WHAT IS NEEDED> Each entry that follows must be output without any deviation.

◇ ◇ ◇ ◇ ◇ ◇ ◇

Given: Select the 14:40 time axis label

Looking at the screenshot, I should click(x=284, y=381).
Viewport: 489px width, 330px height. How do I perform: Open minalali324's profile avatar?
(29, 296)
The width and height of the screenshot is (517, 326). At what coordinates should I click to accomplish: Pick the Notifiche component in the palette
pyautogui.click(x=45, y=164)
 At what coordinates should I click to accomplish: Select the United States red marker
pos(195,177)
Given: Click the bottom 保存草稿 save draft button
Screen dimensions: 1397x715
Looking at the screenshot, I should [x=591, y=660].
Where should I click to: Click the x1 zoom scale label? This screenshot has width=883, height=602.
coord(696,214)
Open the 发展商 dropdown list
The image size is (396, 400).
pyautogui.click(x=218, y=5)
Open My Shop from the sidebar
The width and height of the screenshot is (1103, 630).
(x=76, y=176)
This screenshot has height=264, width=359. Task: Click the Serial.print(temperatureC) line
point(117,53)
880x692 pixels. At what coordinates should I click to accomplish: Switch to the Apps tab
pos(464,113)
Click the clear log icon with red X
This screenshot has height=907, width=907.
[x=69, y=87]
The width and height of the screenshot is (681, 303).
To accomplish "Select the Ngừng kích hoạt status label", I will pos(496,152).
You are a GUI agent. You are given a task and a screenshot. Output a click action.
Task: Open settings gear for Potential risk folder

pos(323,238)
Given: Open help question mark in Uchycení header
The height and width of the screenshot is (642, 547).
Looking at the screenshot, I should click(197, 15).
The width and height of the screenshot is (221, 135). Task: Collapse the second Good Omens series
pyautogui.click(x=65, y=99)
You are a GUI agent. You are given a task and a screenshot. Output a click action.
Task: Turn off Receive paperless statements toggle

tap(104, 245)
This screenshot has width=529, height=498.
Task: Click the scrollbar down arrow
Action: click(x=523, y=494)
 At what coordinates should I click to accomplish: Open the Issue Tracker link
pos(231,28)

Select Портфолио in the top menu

◇ ◇ ◇ ◇ ◇ ◇ ◇

TASK RESPONSE>
Given: Select the 14:40 time axis label

Looking at the screenshot, I should click(x=284, y=381).
Viewport: 489px width, 330px height. How do I perform: Open minalali324's profile avatar?
(29, 296)
The width and height of the screenshot is (517, 326). At what coordinates should I click to accomplish: Pick the Notifiche component in the palette
pyautogui.click(x=45, y=164)
 At what coordinates should I click to accomplish: Select the United States red marker
pos(195,177)
Given: Click the bottom 保存草稿 save draft button
Screen dimensions: 1397x715
Looking at the screenshot, I should [x=591, y=660].
Where should I click to: Click the x1 zoom scale label? This screenshot has width=883, height=602.
coord(696,214)
Open the 发展商 dropdown list
The image size is (396, 400).
pyautogui.click(x=218, y=5)
Open My Shop from the sidebar
The width and height of the screenshot is (1103, 630).
(x=76, y=176)
This screenshot has height=264, width=359. Task: Click the Serial.print(temperatureC) line
point(117,53)
880x692 pixels. At what coordinates should I click to accomplish: Switch to the Apps tab
pos(464,113)
Click the clear log icon with red X
This screenshot has height=907, width=907.
[x=69, y=87]
The width and height of the screenshot is (681, 303).
To accomplish "Select the Ngừng kích hoạt status label", I will pos(496,152).
You are a GUI agent. You are given a task and a screenshot. Output a click action.
Task: Open settings gear for Potential risk folder

pos(323,238)
Given: Open help question mark in Uchycení header
The height and width of the screenshot is (642, 547).
Looking at the screenshot, I should click(197, 15).
The width and height of the screenshot is (221, 135). Task: Collapse the second Good Omens series
pyautogui.click(x=65, y=99)
You are a GUI agent. You are given a task and a screenshot. Output a click action.
Task: Turn off Receive paperless statements toggle

tap(104, 245)
This screenshot has width=529, height=498.
Task: Click the scrollbar down arrow
Action: click(x=523, y=494)
 At what coordinates should I click to accomplish: Open the Issue Tracker link
pos(231,28)

Select Портфолио in the top menu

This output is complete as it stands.